• [Goal of the exercise]
Copy out exactly the lines spanning the line with "The image size is (714, 401)." to the line with "Given: Switch to page layout view icon", inclusive, from the data underneath, with no pictures.

• [Stored data]

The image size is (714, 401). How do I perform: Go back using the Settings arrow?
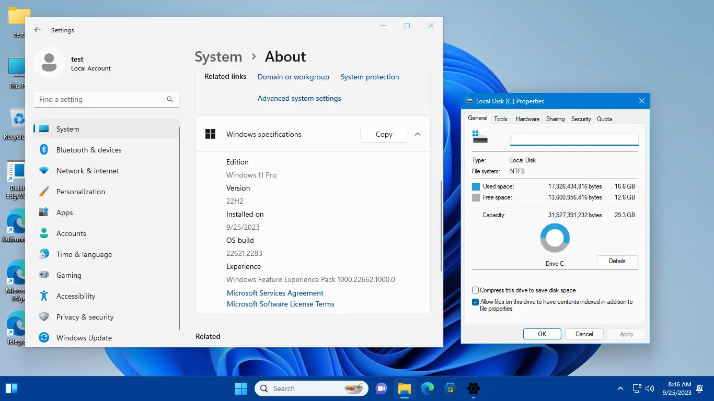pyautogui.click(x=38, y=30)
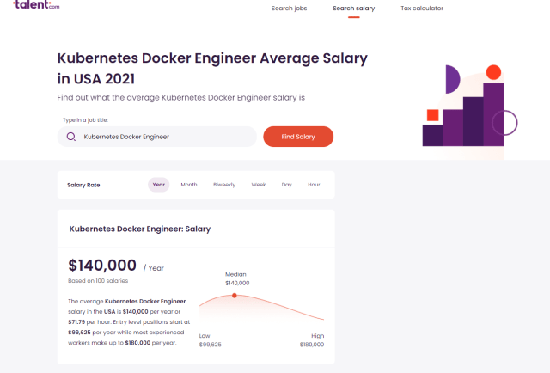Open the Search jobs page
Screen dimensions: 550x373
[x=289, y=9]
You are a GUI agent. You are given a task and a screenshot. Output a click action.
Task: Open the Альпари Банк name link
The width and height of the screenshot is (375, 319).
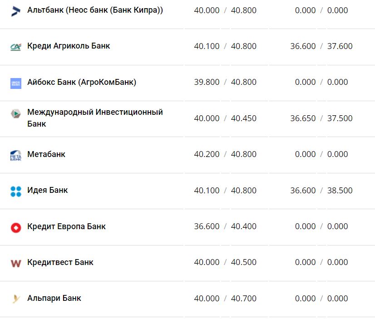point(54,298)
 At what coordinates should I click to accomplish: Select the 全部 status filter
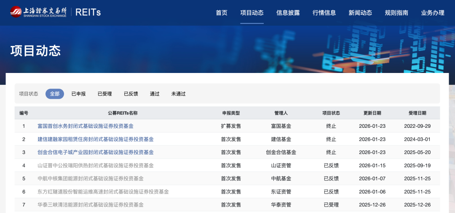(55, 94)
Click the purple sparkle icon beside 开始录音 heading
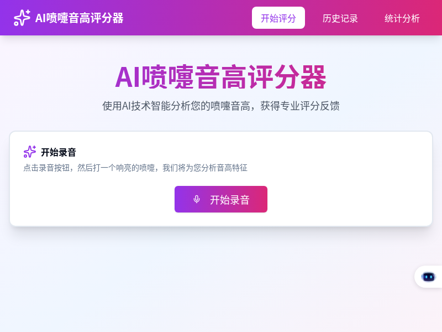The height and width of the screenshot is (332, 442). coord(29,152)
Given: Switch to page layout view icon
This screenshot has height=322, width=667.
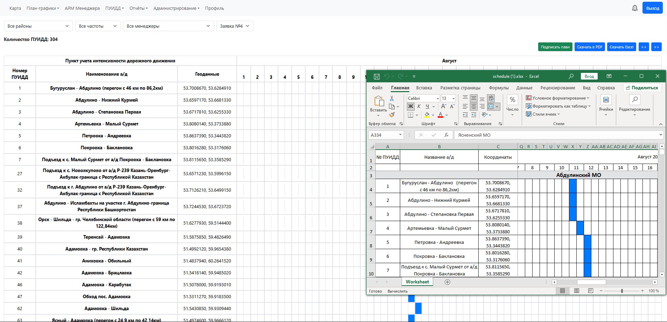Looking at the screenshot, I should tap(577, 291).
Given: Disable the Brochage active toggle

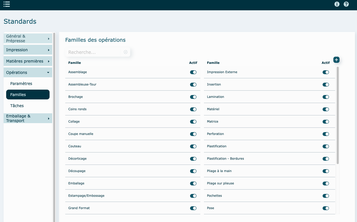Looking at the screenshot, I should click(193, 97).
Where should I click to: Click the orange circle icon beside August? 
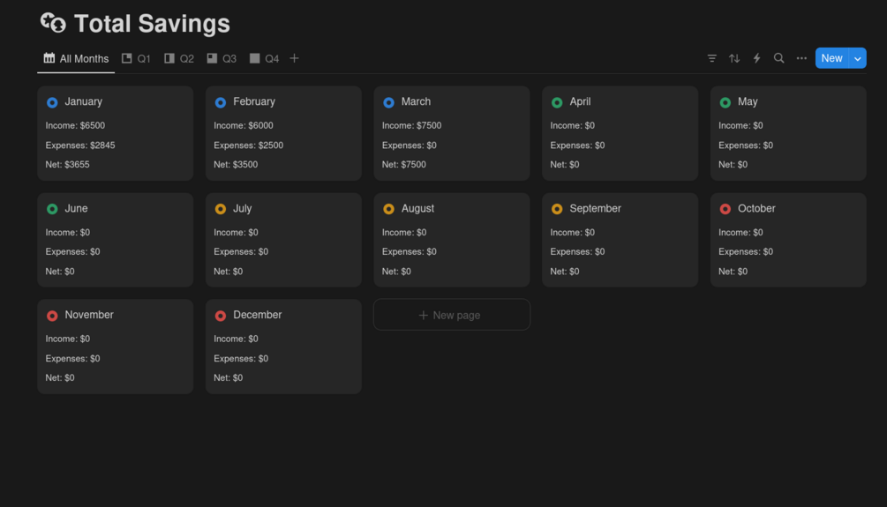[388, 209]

--

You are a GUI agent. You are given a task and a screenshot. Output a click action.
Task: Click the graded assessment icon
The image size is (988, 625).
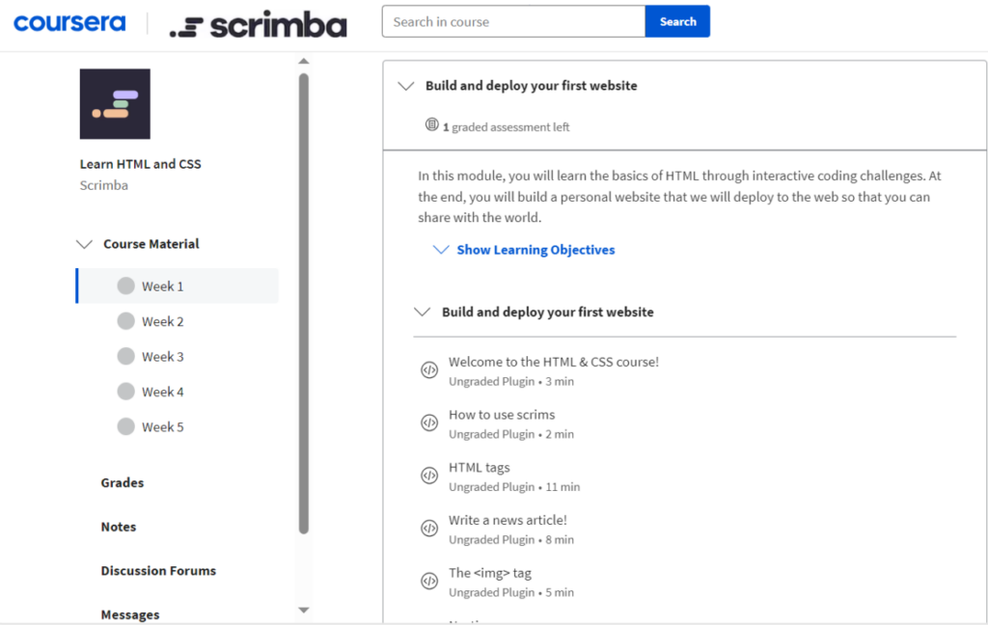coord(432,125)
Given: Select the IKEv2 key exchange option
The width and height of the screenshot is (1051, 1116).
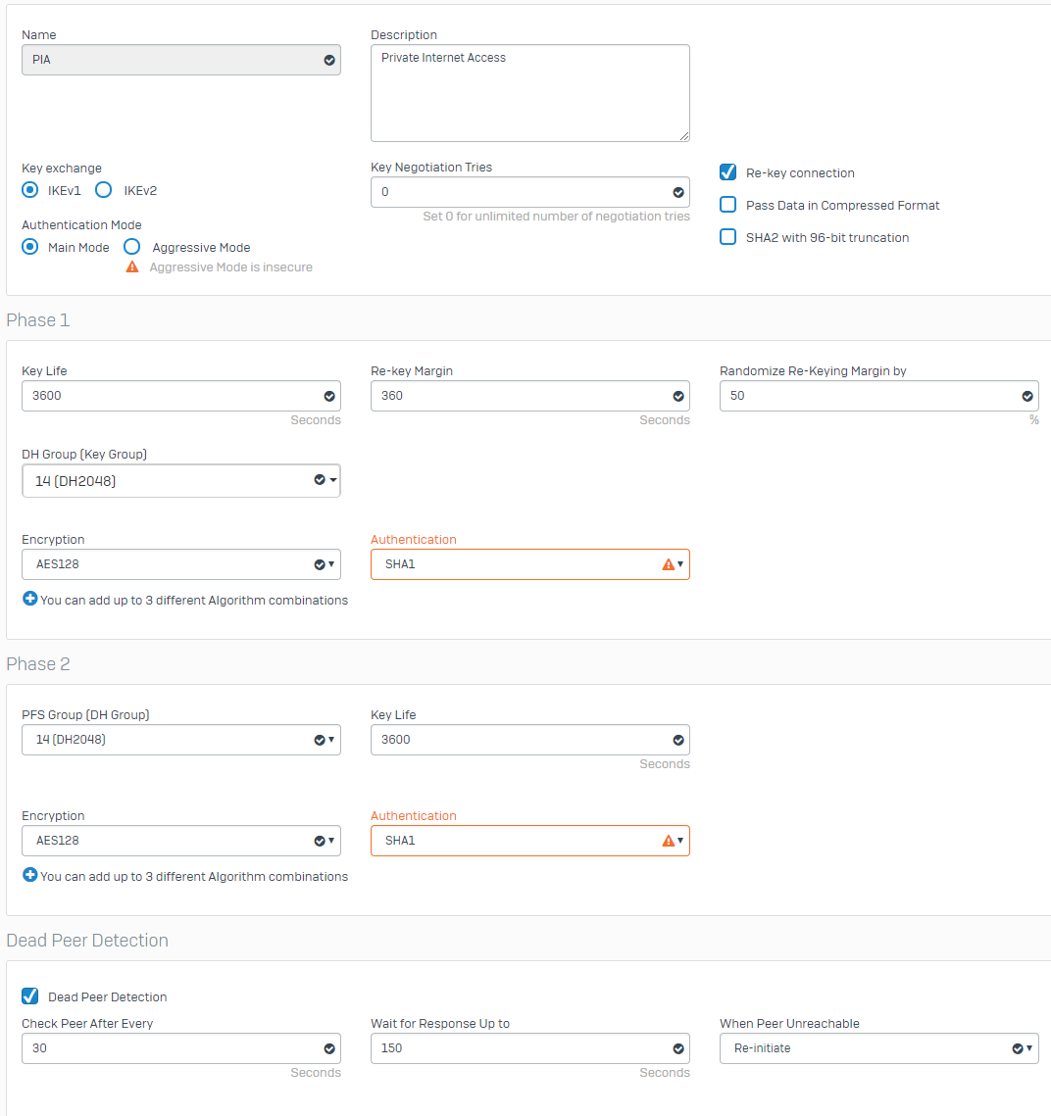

--

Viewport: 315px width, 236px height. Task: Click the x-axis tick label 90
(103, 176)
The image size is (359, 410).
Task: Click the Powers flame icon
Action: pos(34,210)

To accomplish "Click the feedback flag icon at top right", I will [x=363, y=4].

• [Solved exercise]
The image size is (714, 401). How do I perform: Go back using the Settings arrow?
pyautogui.click(x=38, y=30)
Open the Search jobs page
Screen dimensions: 550x373
[x=289, y=9]
You are a GUI agent. You are given a task and a screenshot. Output a click action.
Task: Open the Альпари Банк name link
The width and height of the screenshot is (375, 319).
point(54,298)
 At what coordinates should I click to accomplish: Select the 全部 status filter
(55, 94)
Click the purple sparkle icon beside 开始录音 heading
The height and width of the screenshot is (332, 442). coord(29,152)
Given: Switch to page layout view icon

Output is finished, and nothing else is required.